__Ausgangstext__:
◆ ◆ ◆

Duisburg. (art) Andere würden es vielleicht einen schweren Fall von Midlife-Krise nennen. Birgit Fischer schließt das gar nicht aus, sie formuliert es nur anders. Sie sei in einer Umbruchsphase gewesen, als sie sich entschied, wieder mit dem Kanusport anzufangen: Die Geschäfte unter anderem in der eigenen Paddelschule liefen gut, die Kinder waren erwachsen und Garten und selbstrenoviertes Haus auf Vordermann gebracht. "Da kommt man halt manchmal auf dumme Gedanken und denkt: Mach doch mal was anderes, mach doch mal wieder Sport", erzählt sie im Interview mit der "Frankfurter Allgemeinen Zeitung". "Der eine fängt an zu malen, der andere geht auf Reisen, und der Dritte fängt wieder an zu paddeln."

Und weil sie eben für Sport als reines Freizeitvergnügen nie wirklich viel überhatte, sondern es gewohnt war, sich Ziele zu setzen, nahm sie sich gleich das höchstmögliche vor: noch einmal an Olympia teilzunehmen. Wenige Tage vor Nennschluss am Sonntag meldete sie sich für die deutschen Ausscheidungsrennen im April an. Bis zuletzt hatte sie das im Unklaren gelassen, allerdings seit ihrem Entschluss im Vorjahr, wieder sportmäßig ins Boot zu steigen, und ihrer eher vorsichtshalber abgegebenen Registrierung im Doping-Kontrollsystem so viel trainiert wie kaum jemals zuvor.

◆ ◆ ◆

__Extrahierte Einträge__:
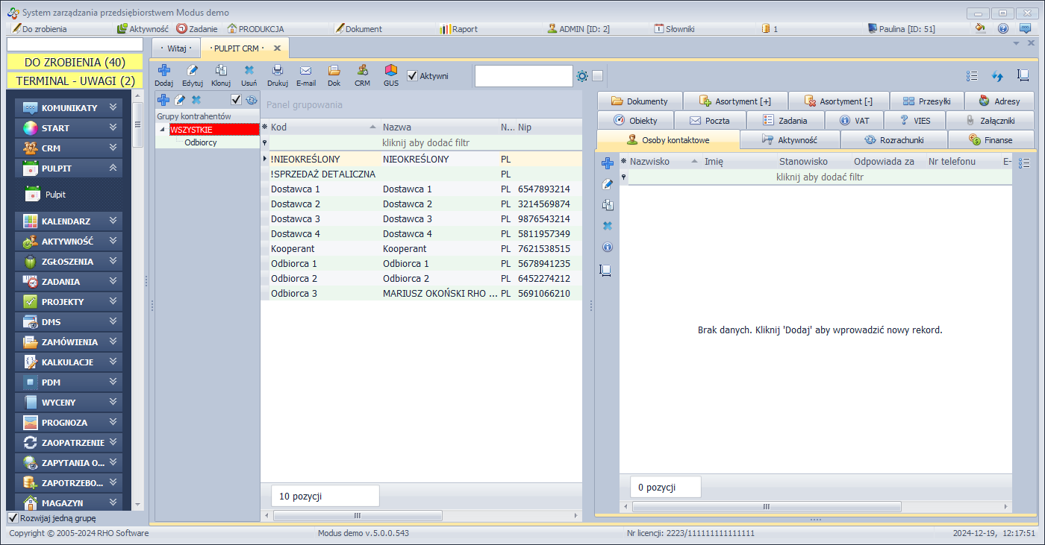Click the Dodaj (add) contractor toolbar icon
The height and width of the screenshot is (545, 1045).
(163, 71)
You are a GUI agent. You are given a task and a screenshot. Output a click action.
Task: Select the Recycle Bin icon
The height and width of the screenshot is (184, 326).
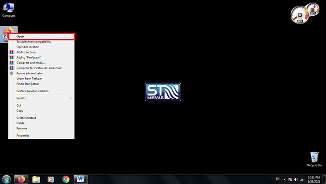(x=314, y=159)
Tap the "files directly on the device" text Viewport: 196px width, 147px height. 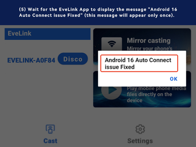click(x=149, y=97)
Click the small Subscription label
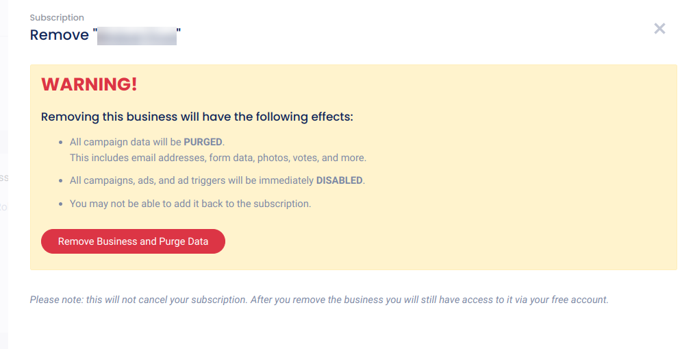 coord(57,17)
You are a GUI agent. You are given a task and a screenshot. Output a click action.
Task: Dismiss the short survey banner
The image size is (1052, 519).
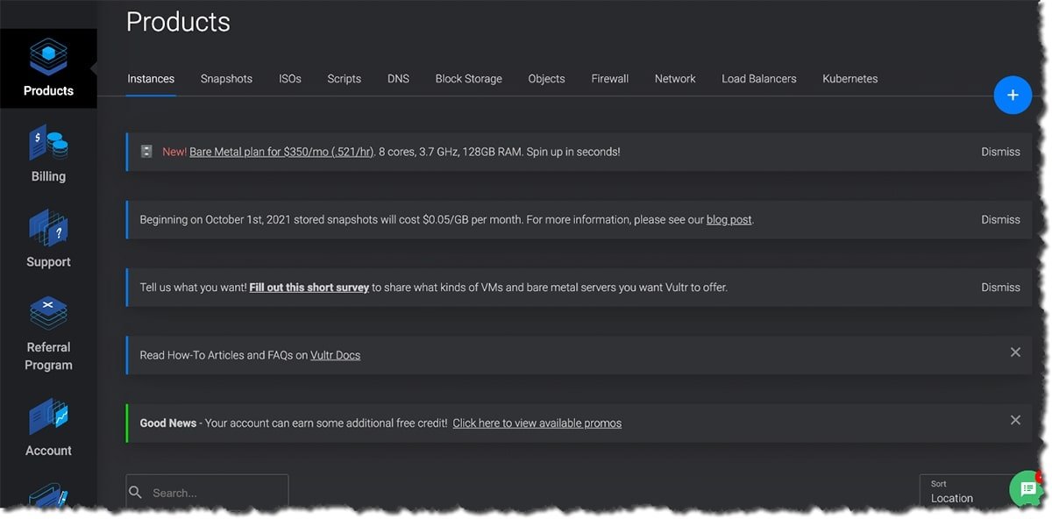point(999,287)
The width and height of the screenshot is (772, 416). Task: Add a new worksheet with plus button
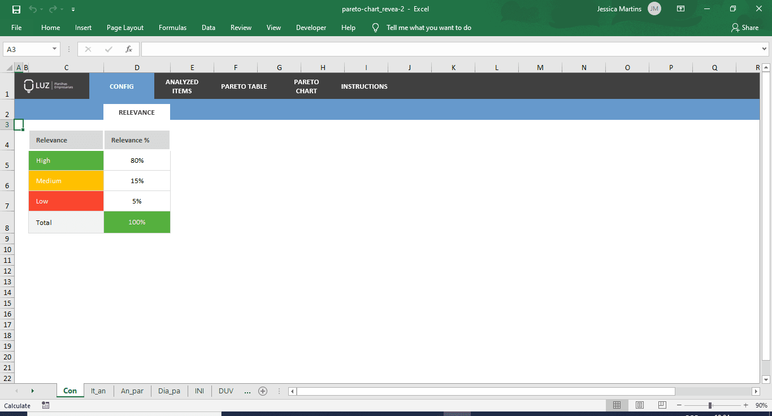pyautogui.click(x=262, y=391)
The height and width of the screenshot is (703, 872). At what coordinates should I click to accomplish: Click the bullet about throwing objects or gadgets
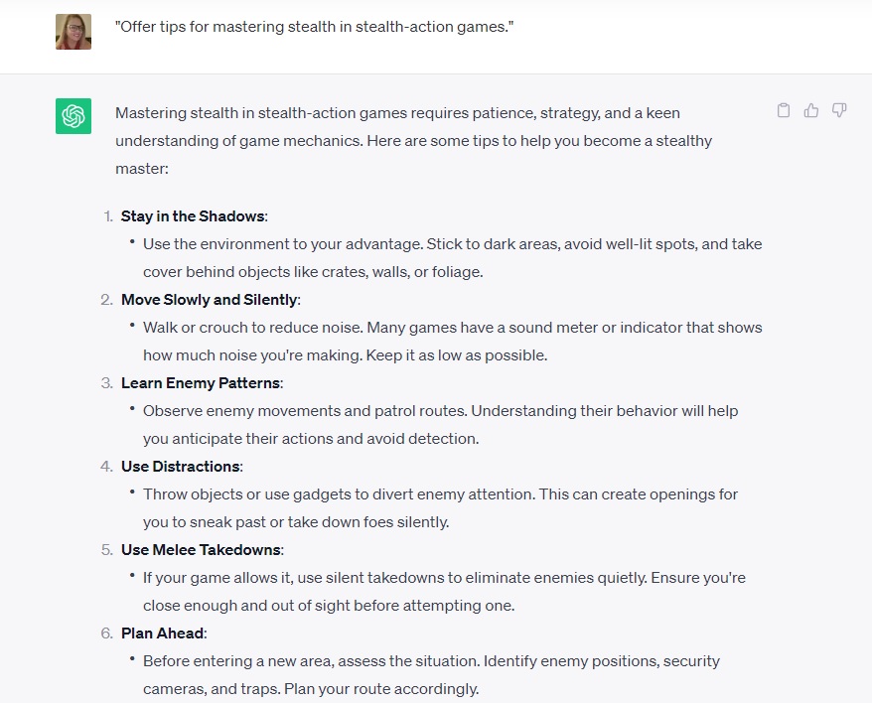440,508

◆ ◆ ◆

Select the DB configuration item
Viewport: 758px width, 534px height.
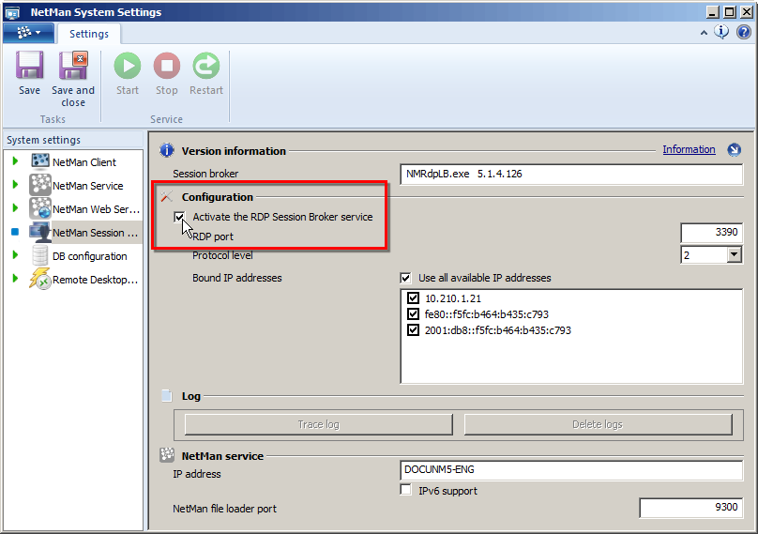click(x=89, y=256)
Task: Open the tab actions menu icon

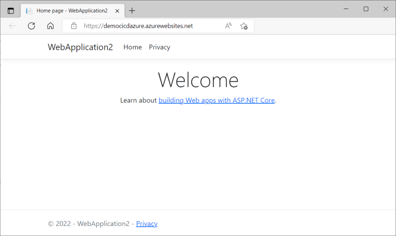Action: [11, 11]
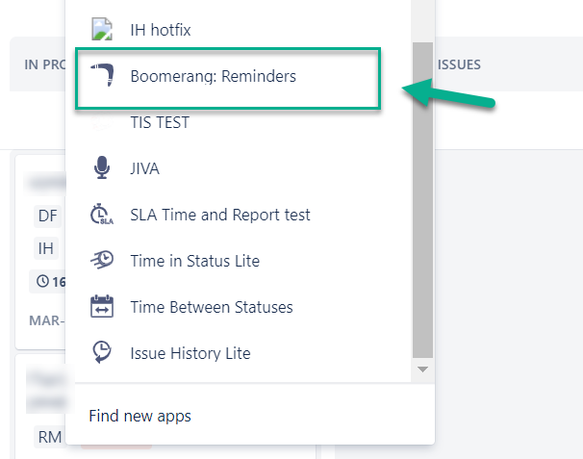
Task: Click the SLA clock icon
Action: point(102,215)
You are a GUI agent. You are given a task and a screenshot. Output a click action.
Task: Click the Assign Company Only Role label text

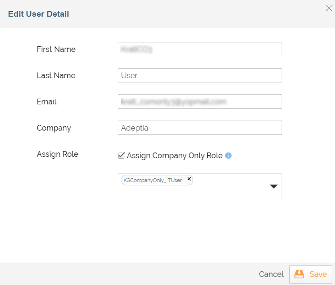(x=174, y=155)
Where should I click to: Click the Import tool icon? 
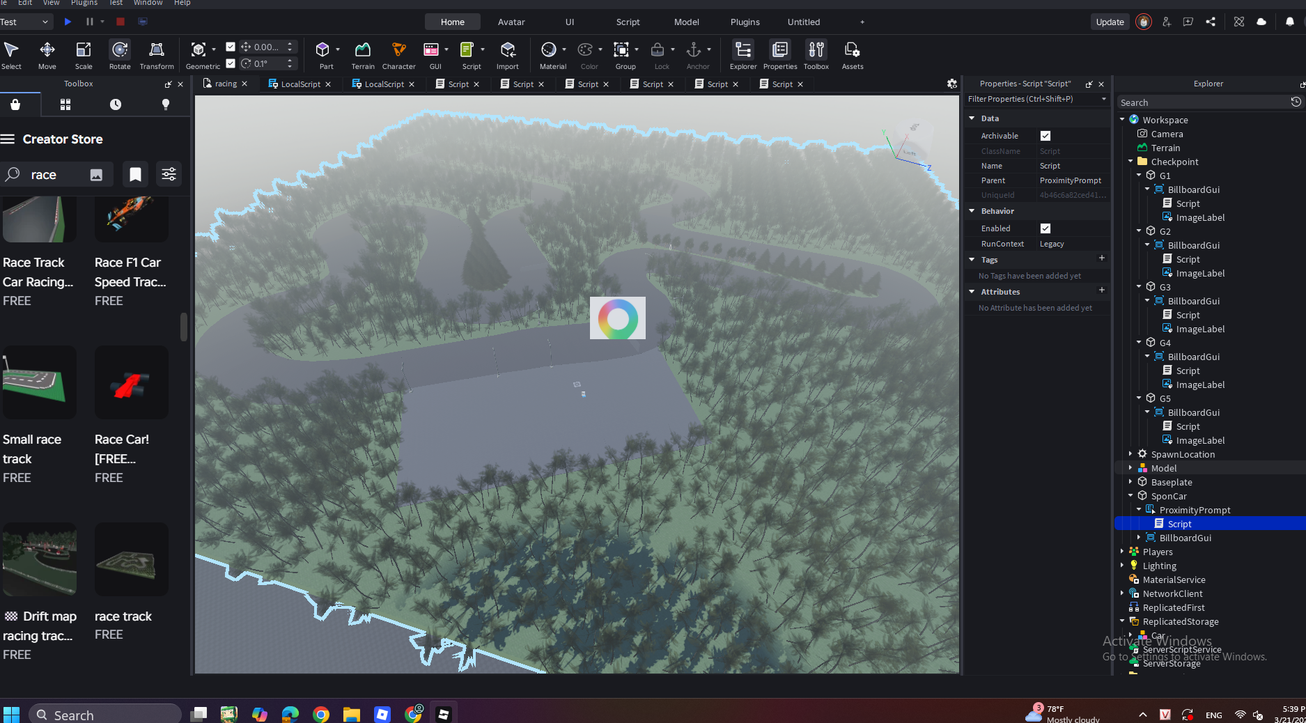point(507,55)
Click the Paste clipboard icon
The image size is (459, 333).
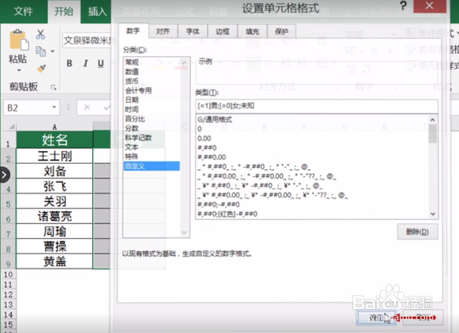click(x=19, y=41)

◆ ◆ ◆

__Aufgabe__: Schreibe den Bericht über Birgit Fischers Rückkehr zum Kanusport im Anschluss an seinen letzten Satz weiter.

__Antwort__:
Irgendwann geht’s bergab

Birgit Fischer hätte das längst nicht mehr nötig, sie ist 50 Jahre alt und Deutschlands höchstdekorierte Olympionikin mit acht Goldenen und vier Silbernen. Wer weiß, wie viele es sein würden, hätte die DDR nicht die Spiele 1984 boykottiert. Als sie vier Jahre davor in Moskau das erste Mal olympisches Gold holte, war ihre Nichte Fanny, die die Familientradition fortsetzen und in Abwesenheit der Grande Dame des deutschen Kanurennsports 2008 in Peking gewinnen sollte, noch nicht einmal auf der Welt. Die hat übrigens aus Mangel an Motivation schon längst ihren Rücktritt erklärt, die Tante fährt noch immer. Oder besser: wieder einmal.

Denn Fischer fand es schon immer faszinierend, die eigenen Grenzen auszuloten, das Experimentieren mit sich selbst sei der Reiz an ihrem Projekt, sagt sie. Dabei ist sie sich aber auch bewusst, dass sie langsam, aber sicher auch für andere als Forschungsobjekt herhalten könnte. Bis jetzt sei ihre Leistung nach ihren oft jahrelangen Karriereunterbrechungen, unter anderem der beiden Kinder wegen, immer besser geworden. "Aber ich vermute mal, dass auch bei mir die Kurve irgendwann nach unten geht, sonst würde man mich wahrscheinlich auf den Seziertisch legen und gucken, was da eigentlich los ist", sagt sie zur "FAZ".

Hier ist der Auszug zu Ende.